Я думаю: его же Рэт ждёт и все остальные!
Раньше он только за игрой время проводил. А теперь обязательно побродит там, где до него уже побывал Макар. А после и Рэту ссылки перешлёт.
Он и другим своим рассказывал про этих здоровенных рыбин и про муравьёв. Да только и Миша, и Хью оба написали одинаково: «И что?»
А Рэт, наоборот, заинтересовался. И тоже каких-то ссылок про эту рыбину прислал.
Теперь Костя в основном с Рэтом дружит и с этим новеньким, Макаром. С новеньким даже больше. Рэту ведь по-английски надо сообщения писать. А значит, думать надо, подыскивать слова. А с новеньким – слова уже есть, готовые. И Костя рад был проговорить до ночи. Это другу его всё время нужно куда-то. Он обрывает разговор, пишет, как будто извиняясь:
– Ну, что, до завтра?
И Костя вздыхает тяжело.
Мальчишки, оказывается, любят поболтать не меньше, чем девчонки. Костя на день рождения знаете что попросил? Микрофон к компьютеру. Надо же, говорит, с людьми мне разговаривать!
Папа сначала рассердился:
– Я же сказал, к компьютеру ничего покупать не буду!
А мама:
– Это же не к компьютеру, это для выхода из компьютера. Это как окно для него – сюда нам, к живым людям – в ту же Липовку…

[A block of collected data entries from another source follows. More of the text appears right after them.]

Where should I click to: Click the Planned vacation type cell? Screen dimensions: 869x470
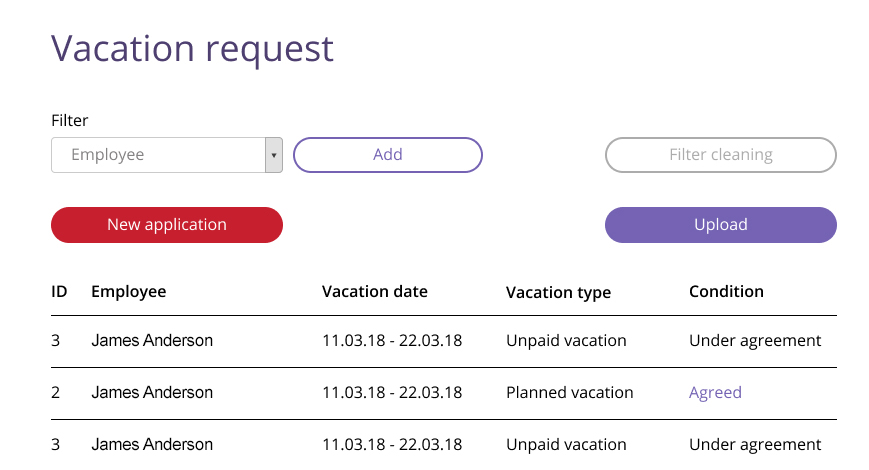pyautogui.click(x=569, y=393)
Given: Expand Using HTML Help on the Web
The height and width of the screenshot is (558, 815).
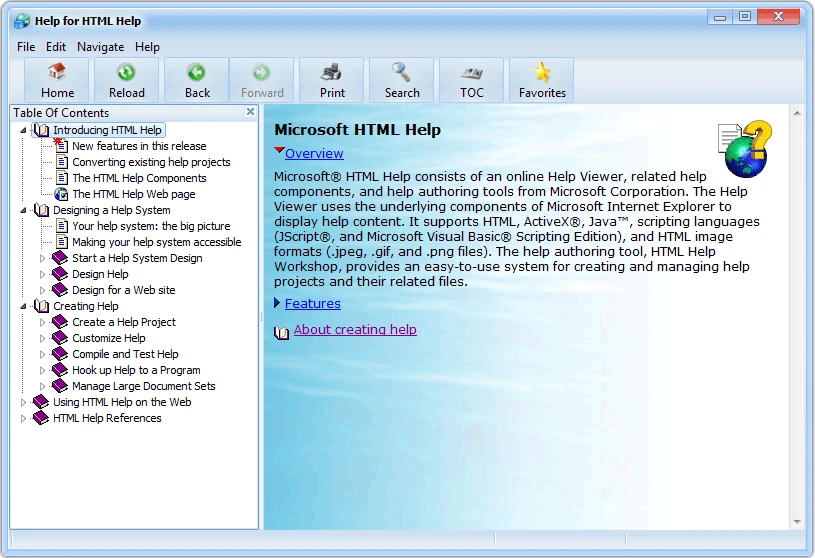Looking at the screenshot, I should (x=23, y=402).
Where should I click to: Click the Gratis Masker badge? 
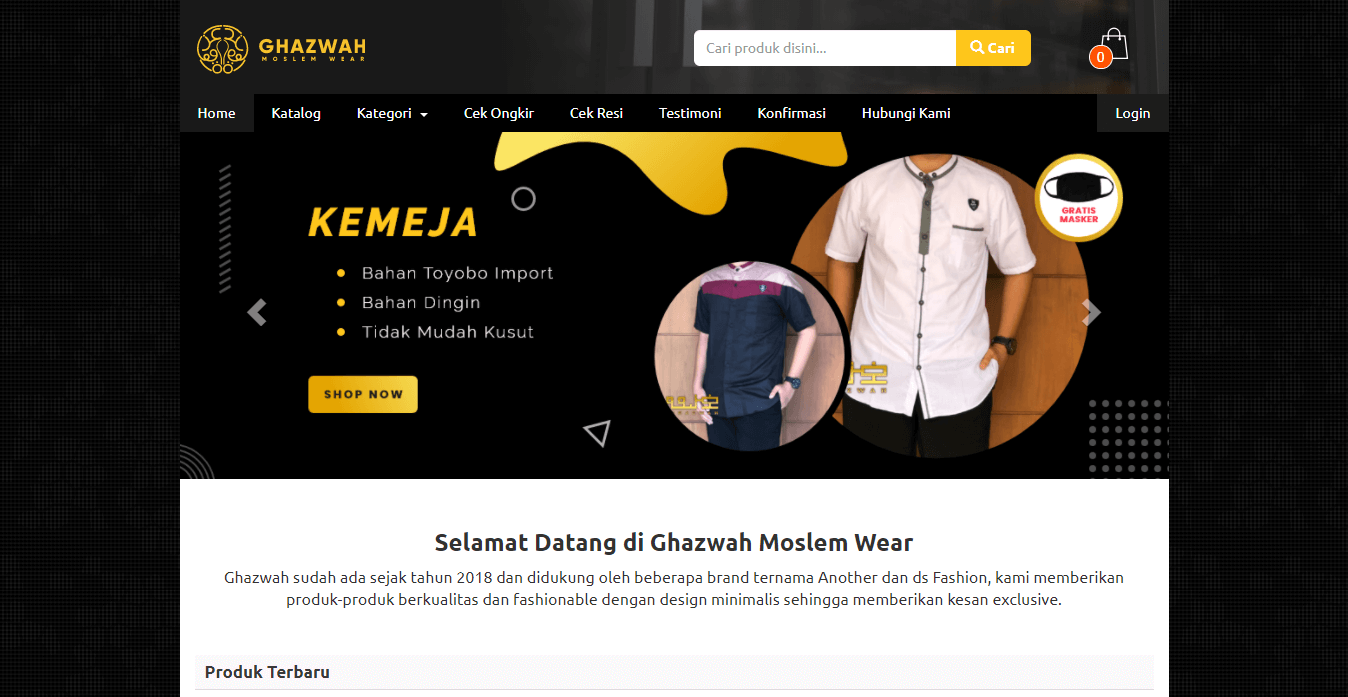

Как будто те, кто раньше играл с Костей – не живые. Может, всё дело в том, что Австралия и Китай – где-то далеко, а Липовку мы проезжали? Поди пойми… Но папа понял, что мама хотела сказать – купил он Косте микрофон.
– Пускай болтает, – говорит, – с друзьями. Может, и играть меньше станет.
Однажды Костя с Макаром сели таки играть – вдвоём против ещё кого-то. Сразу продули – Макар виноват, он зазевался… Костя в сердцах бросает:
– Ну ты, макарон!
А после же в микрофон спрашивает:
– Слушай, а тебя как друзья зовут, не Макароном?
Вдруг осенило его, что Макара ещё как-то звать должны. Макар – взрослое имя. А дома, в школе – как?
Меня смех разбирает: ну, не Макарон же! А Макар там у себя теряется. Бормочет:
– Ёжик солёный…
И до Кости тут доходит, что он обидел человека. До меня тоже доходит. Макар отвечает с неловким смешком:
– А меня зовут дома: «Мммм!» А ещё иной раз зовут: «Миу-миу-миу!»
Сирену изображает из той игры. Похоже. А Костя и рад тему сменить. Просит его:
– Сыграем ещё в игру? Давай! Один против одного…
Макар сомневается:
– А не затянет? Лучше сходить вместе куда-нибудь…
Костя спрашивает:
– Куда пойдём? В саванну? Или на океанское дно?
Макар говорит мечтательно:
– Что-то охота мне сегодня в большой город! Чтоб там высокие дома и чтоб народа много…
И Костя предлагает:
– Что, на ту площадь, в Нью-Йорке? Помнишь – где все толкаются, ещё полицейский в прошлый раз…
И обязательно же им вместе куда-нибудь идти! Хотя бы и с разных компьютеров. Выходит, Косте и игра не так важна – важней, чтоб кто-то звал его с собой гулять? Чтобы не одному бродить по Интернету?
Мама говорит, что он за Макаром тянется. Глядишь, в сентябре учиться начнёт как следует. По другу его сразу видно, что он хорошо учится.
Костя с обидой спрашивает:
– А это откуда видно?
Как будто мама не хвалит Макара, а ругает.
Мама говорит:
– Он всё хватает на лету. Компьютер у него только появился, а он ориентируется в сети не хуже, чем та рыба в потёмках.
Знакомый космонавт
После той рыбы и после Нью-Йорка он ещё разные ссылки присылал. Свои находки. Нам больше всего понравилось – про космос.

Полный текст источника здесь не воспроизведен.